Patente para processos de obtenção

Sendo assim, de acordo com a legislação de patentes, as variedades vegetais (cultivares) ficaram excluídas deste tipo de proteção, o que trouxe dificuldades para os centros de pesquisa e desenvolvimento em agricultura, uma vez que estes não poderiam receber o retorno de seus investimentos em pesquisa e desenvolvimento.

Por outro lado, os processos de obtenção de novas variedades vegetais podem ser protegidos por meio de uma patente. Mas este processo deve ser novo e possuir atividade inventiva, além de não poder ser um processo biológico natural.

Em decorrência da necessidade de criar um Organismo que garantisse a proteção de variedades vegetais surgiu a Lei de Proteção de Cultivares – 9456/97. Esta lei prevê a proteção e a definição de “cultivar”, “nova cultivar” e “cultivar essencialmente derivada”.

Por meio desta Lei, estimulam-se investimentos no desenvolvimento de novas variedades vegetais e impede-se a comercialização de variedades protegidas, por parte de terceiros não autorizados. Esta proteção abrange o material de reprodução ou multiplicação comercial da cultivar em questão, em todo o território brasileiro, pelo prazo de 15 anos.

A exceção recai sobre as videiras, árvores frutíferas, florestais e ornamentais, para as quais a duração é de 18 anos, ambos contados a partir da data de concessão do Certificado Provisório.

O critério da utilidade econômica

Na legislação de cultivares, não se exige invenção stricto senso. O critério relevante é a utilidade econômica. A novidade é apenas comercial, ou seja, é considerada nova a cultivar que não tenha sido oferecida à venda no Brasil há mais de 12 meses, em relação à data do pedido de proteção. Em outros países, esse prazo é de seis anos, para espécies de árvores e videiras, e quatro anos para as demais espécies.

Um requisito comparável ao da novidade das patentes é a diversidade. A variedade vegetal deve ser distinta de outras de conhecimento geral, seja por sua cor, resistência a pragas, entre outras características da variedade vegetal.

O critério de homogeneidade implica em que os vários exemplares de uma mesma variedade vegetal tenham similaridades suficientes entre si para merecer sua identificação varietal.

O critério de estabilidade implica em que, após várias séries de reprodução ou propagação, a variedade vegetal mantenha suas características descritas. Também é imprescindível que a variedade vegetal a ser protegida possua uma denominação própria, de acordo com os critérios legais.
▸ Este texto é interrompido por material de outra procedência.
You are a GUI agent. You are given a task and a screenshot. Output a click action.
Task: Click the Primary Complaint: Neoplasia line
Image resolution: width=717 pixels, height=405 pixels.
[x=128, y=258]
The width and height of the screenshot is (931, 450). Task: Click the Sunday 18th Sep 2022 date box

A cultivar essencialmente derivada vem predominantemente da cultivar inicial ou de outra cultivar essencialmente derivada, sem perder a expressão das características essenciais que resultam do genótipo ou da combinação dos genótipos da cultivar da qual derivou.
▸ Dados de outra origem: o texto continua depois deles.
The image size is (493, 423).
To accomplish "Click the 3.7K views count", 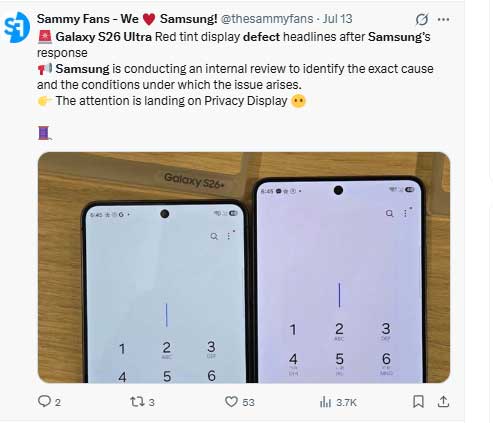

A exceção é no que diz respeito às diferenças resultantes da derivação, sendo também claramente distinta da cultivar da qual derivou, por margem mínima de descritores, de acordo com critérios estabelecidos pelo órgão competente.

Espécies passíveis de proteção

Atualmente, apenas são aceitos pedidos de proteção para novas cultivares ou para cultivares essencialmente derivadas de espécies vegetais que tenham seus respectivos descritores mínimos (características da variedade) divulgados pelo Serviço Nacional de Proteção de Cultivares – SNPC.

Até o momento, as espécies passíveis de proteção são abacaxi, abóbora, algodão, alface, amarílis, antúrio, aster, arroz, aveia, bananeira, batata, brachiaria brizantha, brachiaria humidícola, begônia elatior, bromélia, café, calancoe, cana-de-açúcar, capim colonião, capim elefante, cebola, cenoura, cevada, cimbídio, cravo, crisântemo, estatice, eucalipto, feijão, gérbera, grama esmeralda, grama Santo Agostinho, guandu, hibisco, hipério, lírio, macieira frutífera, macieira porta enxerto, macrotyloma, mangueira, milheto, milho, morango, pereira européia frutífera, pereira porta enxerto, quiabo, rosa, solidago, soja, sorgo, trigo, triticale, videira e violeta.

A Lei de Proteção de Cultivares e a Lei de Propriedade Industrial, no tocante a patentes, são mecanismos nitidamente distintos de proteção à Propriedade Intelectual. Desta forma, o melhorista pode ter o resultado de sua pesquisa protegido através de uma patente de processo de obtenção da variedade vegetal; e/ou requerer ainda a proteção da própria variedade através da Lei de Proteção de Cultivares. Portanto, Proteção de Cultivares não é uma patente de novas variedades vegetais.